Redistribution refers to the transfer of unexpired bills obtained by commercial banks or other financial institutions to the middle of the bank. For banks and central China, rediscount refers to the purchase of commercial banks, the holding of bills, the outflow of real money and the expansion of money supply.

For commercial banks, rediscounting means selling discounted bills to solve the temporary shortage of funds. The whole process of rediscounting is actually the process of buying and selling bills and transferring funds between commercial banks and central banks.

3. Open market business

Open market business refers to the activities of central banks to adjust the money supply by buying or selling valuable securities that absorb the base currency. Unlike ordinary financial institutions, banks and the central government buy and sell securities not for profit, but to regulate the money supply.

expanding information

1. Characteristics of the three tools of monetary policy

1. The main advantage of rediscount business is that it helps the central bank to play the role of lender of last resort and can adjust the total amount and structure of money supply.

2. Open market operation has the following advantages: First, the central bank can operate in time, buy and sell valuable securities of any size, and accurately control the reserve currency and base currency of the banking system at a reasonable level. Second, the open market operation has no "notification effect" and will not cause misunderstanding and confusion. Third, the open market operation in the middle of the bank does not determine the rate of return or the interest rate of other securities, so it will not directly affect the bank's income.

3. The disadvantages of the deposit reserve policy are: First, the effect is too great; Secondly, its policy effect is greatly influenced by the excess deposit reserve of commercial banks.

second, the role of the three major tools of monetary policy

statutory deposit reserve ratio: the central bank forces the deposits left by commercial banks not to lend. Raising or lowering the statutory reserve ratio will reduce or increase the loanable funds of banks, thus reducing or increasing the amount of money in the economy.

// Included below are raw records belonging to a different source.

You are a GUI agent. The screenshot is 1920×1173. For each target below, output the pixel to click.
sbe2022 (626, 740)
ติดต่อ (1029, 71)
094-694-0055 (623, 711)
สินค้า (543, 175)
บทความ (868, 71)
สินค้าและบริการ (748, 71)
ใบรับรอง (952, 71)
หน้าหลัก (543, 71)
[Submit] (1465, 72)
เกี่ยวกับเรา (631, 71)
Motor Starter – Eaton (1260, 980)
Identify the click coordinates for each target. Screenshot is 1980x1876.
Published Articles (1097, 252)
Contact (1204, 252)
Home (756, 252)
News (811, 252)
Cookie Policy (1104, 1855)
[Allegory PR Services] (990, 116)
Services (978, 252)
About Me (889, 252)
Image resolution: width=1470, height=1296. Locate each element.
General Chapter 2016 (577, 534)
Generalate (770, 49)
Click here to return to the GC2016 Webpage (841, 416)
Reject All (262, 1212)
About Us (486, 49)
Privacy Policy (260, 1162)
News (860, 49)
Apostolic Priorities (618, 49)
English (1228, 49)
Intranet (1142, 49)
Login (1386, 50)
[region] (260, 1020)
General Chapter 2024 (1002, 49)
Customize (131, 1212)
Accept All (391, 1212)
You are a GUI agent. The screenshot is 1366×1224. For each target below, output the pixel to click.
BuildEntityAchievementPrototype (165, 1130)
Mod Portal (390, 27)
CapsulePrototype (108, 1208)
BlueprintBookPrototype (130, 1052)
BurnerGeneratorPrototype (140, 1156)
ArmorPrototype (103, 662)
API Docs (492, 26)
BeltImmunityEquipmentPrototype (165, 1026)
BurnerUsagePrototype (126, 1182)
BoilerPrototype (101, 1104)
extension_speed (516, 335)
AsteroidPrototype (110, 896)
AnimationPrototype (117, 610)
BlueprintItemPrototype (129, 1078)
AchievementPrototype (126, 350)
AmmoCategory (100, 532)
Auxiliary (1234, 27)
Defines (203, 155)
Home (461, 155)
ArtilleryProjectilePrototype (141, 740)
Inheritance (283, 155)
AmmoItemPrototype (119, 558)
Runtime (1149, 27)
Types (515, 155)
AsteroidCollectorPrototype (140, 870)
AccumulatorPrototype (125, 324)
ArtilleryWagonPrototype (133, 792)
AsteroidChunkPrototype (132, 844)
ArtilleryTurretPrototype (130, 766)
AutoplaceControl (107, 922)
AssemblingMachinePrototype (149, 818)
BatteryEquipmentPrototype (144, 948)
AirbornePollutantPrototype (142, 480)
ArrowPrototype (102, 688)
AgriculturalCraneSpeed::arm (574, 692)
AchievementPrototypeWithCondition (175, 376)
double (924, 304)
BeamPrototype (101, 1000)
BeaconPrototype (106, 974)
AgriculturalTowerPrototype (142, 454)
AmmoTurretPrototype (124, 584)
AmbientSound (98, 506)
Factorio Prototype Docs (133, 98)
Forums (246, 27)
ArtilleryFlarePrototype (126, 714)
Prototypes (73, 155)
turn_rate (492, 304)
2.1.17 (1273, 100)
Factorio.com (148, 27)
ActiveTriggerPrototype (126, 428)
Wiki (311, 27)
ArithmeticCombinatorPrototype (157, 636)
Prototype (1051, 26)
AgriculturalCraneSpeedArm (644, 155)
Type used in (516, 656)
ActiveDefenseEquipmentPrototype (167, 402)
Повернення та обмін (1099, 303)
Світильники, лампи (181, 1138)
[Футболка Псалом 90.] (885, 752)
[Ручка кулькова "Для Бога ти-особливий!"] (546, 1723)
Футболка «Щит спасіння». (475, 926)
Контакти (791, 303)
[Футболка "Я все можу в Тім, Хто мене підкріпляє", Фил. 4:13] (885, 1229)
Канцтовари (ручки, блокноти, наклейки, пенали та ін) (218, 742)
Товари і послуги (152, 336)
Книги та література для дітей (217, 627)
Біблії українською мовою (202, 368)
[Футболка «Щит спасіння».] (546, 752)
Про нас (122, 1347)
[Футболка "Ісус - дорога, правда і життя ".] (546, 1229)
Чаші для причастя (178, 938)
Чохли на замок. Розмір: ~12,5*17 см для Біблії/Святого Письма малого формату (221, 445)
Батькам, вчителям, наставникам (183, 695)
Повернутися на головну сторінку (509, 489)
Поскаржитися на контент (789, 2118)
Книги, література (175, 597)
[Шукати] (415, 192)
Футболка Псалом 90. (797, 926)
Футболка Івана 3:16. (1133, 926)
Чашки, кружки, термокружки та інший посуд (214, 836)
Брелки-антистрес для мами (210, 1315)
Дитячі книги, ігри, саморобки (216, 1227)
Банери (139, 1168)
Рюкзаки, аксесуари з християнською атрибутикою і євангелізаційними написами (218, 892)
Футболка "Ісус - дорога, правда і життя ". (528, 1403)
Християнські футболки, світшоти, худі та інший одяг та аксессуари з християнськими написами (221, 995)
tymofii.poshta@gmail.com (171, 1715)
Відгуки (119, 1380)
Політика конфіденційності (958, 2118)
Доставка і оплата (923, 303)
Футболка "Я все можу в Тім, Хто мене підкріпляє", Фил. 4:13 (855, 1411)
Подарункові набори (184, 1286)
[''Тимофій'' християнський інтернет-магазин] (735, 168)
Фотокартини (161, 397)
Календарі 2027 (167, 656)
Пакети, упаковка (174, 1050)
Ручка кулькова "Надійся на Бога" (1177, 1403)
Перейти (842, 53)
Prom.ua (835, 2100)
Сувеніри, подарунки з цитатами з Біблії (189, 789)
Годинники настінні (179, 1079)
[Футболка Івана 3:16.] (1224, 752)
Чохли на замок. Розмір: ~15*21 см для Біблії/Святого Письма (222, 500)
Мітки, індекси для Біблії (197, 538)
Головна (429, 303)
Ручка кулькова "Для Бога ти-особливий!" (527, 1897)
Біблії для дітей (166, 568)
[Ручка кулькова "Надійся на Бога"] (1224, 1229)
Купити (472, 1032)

rediscount rate: the cost of borrowing from the central bank. If the rediscount rate is increased, the borrowing cost of commercial banks will increase, so they will increase their reserves to deal with emergencies such as customer withdrawals, so as to avoid borrowing from the central bank as much as possible. Increasing reserves means that the loanability of funds is reduced and the funds in the economy are reduced. So raising the rediscount rate will reduce the amount of money in the economy.

open market operation: first, the central bank sells its bonds to recover more economic funds; Second, the central bank printed money to buy bonds in the market, which increased the amount of money in the economy.